START READING PASSAGE

Proposed Rule 6.62P-O(a)(4)(B) would provide that the Reference
Price for calculating the Trading Collar for an order to buy (sell)
would be the NBO (NBB), which is consistent with how trading collars
are currently determined for Limit Orders, with differences to use this
Reference Price for all orders and for how the Reference Price would be
determined after an Auction.\79\ The Exchange proposes to use the
Pillar term ``Reference Price'' to describe what would be used for
Trading Collar calculations.\80\ The proposed rule would further
provide that for Auction-eligible orders to buy (sell) that were
received during a pre-open state or orders that were re-assigned a
Trading Collar after a trading halt, the Reference Price would be the
Auction Price or, if none, the upper (lower) Auction Collar price or,
if none, the NBO (NBB). For reasons similar to those described above,
the Exchange proposes to use a more conservative view of the NBBO for
purposes of risk protection mechanisms. Therefore, the Exchange
proposes that for purposes of calculating a Trading Collar, the
Exchange would not use an adjusted NBBO. Proposed Rule 6.62P-
O(a)(4)(B)(i) would further provide that a Trading Collar would not be
assigned to a Limit Order if there is no Reference Price at the time of
calculation, which is consistent with current functionality and the
proposed rule would add granularity to Exchange rules.
---------------------------------------------------------------------------
\79\ Under current rules, trading collars are calculated based
off of the contra-side NBBO. See Rule 6.60-O(a)(1)(A)(ii).
\80\ See discussion regarding Cboe Rule 5.34(a)(4) and Nasdaq
Options 3, Section 15(a)(1)(B), supra note 77.
---------------------------------------------------------------------------
Proposed Rule 6.62P-O(a)(4)(C) would describe how the Trading
Collar would be calculated and would provide that the Trading Collar
for an order to buy (sell) would be a specified amount above (below)

END READING PASSAGE

**TASK 1:** Reproduce every one of the records below, character for character.
The passage on Trading Collar rules has no connection to the records.

START STORED DATA

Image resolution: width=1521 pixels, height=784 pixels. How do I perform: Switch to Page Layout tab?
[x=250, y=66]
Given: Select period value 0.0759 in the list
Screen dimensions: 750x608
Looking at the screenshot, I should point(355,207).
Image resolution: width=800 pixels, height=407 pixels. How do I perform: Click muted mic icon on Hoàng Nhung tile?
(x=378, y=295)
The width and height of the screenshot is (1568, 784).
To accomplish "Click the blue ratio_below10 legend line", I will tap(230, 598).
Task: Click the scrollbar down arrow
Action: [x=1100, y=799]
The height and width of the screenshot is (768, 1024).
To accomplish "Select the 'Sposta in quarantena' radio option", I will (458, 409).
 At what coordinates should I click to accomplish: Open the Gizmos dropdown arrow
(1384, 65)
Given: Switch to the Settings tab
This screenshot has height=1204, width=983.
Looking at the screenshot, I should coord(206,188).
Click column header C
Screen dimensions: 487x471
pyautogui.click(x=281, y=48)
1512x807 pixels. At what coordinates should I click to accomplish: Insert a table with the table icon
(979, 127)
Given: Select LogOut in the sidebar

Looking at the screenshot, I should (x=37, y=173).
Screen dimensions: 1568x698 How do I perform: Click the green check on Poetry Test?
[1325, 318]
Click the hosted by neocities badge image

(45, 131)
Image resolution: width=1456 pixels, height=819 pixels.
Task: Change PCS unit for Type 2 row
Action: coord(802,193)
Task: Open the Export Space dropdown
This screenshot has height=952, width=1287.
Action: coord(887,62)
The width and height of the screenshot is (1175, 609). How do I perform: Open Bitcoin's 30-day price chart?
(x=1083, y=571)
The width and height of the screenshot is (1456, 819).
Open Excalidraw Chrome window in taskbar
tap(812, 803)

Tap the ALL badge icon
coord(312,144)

END STORED DATA

**TASK 2:** Pick up the passage on the proposed Trading Collar rules at the point where it stops, and keep writing it.

**FINAL ANSWER 1:**
Image resolution: width=1521 pixels, height=784 pixels. How do I perform: Switch to Page Layout tab?
[x=250, y=66]
Given: Select period value 0.0759 in the list
Screen dimensions: 750x608
Looking at the screenshot, I should point(355,207).
Image resolution: width=800 pixels, height=407 pixels. How do I perform: Click muted mic icon on Hoàng Nhung tile?
(x=378, y=295)
The width and height of the screenshot is (1568, 784).
To accomplish "Click the blue ratio_below10 legend line", I will tap(230, 598).
Task: Click the scrollbar down arrow
Action: [x=1100, y=799]
The height and width of the screenshot is (768, 1024).
To accomplish "Select the 'Sposta in quarantena' radio option", I will (458, 409).
 At what coordinates should I click to accomplish: Open the Gizmos dropdown arrow
(1384, 65)
Given: Switch to the Settings tab
This screenshot has height=1204, width=983.
Looking at the screenshot, I should coord(206,188).
Click column header C
Screen dimensions: 487x471
pyautogui.click(x=281, y=48)
1512x807 pixels. At what coordinates should I click to accomplish: Insert a table with the table icon
(979, 127)
Given: Select LogOut in the sidebar

Looking at the screenshot, I should (x=37, y=173).
Screen dimensions: 1568x698 How do I perform: Click the green check on Poetry Test?
[1325, 318]
Click the hosted by neocities badge image

(45, 131)
Image resolution: width=1456 pixels, height=819 pixels.
Task: Change PCS unit for Type 2 row
Action: coord(802,193)
Task: Open the Export Space dropdown
This screenshot has height=952, width=1287.
Action: coord(887,62)
The width and height of the screenshot is (1175, 609). How do I perform: Open Bitcoin's 30-day price chart?
(x=1083, y=571)
The width and height of the screenshot is (1456, 819).
Open Excalidraw Chrome window in taskbar
tap(812, 803)

Tap the ALL badge icon
coord(312,144)

**FINAL ANSWER 2:**
the Reference Price, as follows: (1) For orders with a Reference Price
of $1.00 or lower, $0.25; or (2) for orders with a Reference Price
above $1.00, the lower of $2.50 or 25%. Trading Collars under the
current rule are based on a specified dollar amount (set forth in four
tranches).\81\ The Exchange believes the proposed functionality (set
forth in two tranches) would tailor the Trading Collar calculations
with either a specified dollar amount or percentage, depending on the
Reference Price of the order, while at the same time providing that the
thresholds would be within the current parameters for determining
whether a trade is an Obvious Error or Catastrophic Error.\82\ Proposed
Rule 6.62P-O(a)(4)(C)(i) would further provide that if the calculation
of a Trading Collar would not be in the MPV for the series, it would be
rounded down to the nearest price within the applicable MPV, which is
consistent with current functionality and based on how Trading Collars
are calculated on the Exchange's cash equity market, as described in
Rule 7.31-E(a)(1)(B). Proposed Rule 6.62P-O(a)(4)(C)(ii) would further
provide that for orders to sell, if subtracting the Trading Collar from
the Reference Price would result in a negative number, the Trading
Collar for Limit Orders would be the limit price and the Trading Collar
for Market Orders would be one MPV above zero, which would provide more
granularity in Exchange rules and would ensure that there will be a
Trading Collar calculated for low-priced orders to sell.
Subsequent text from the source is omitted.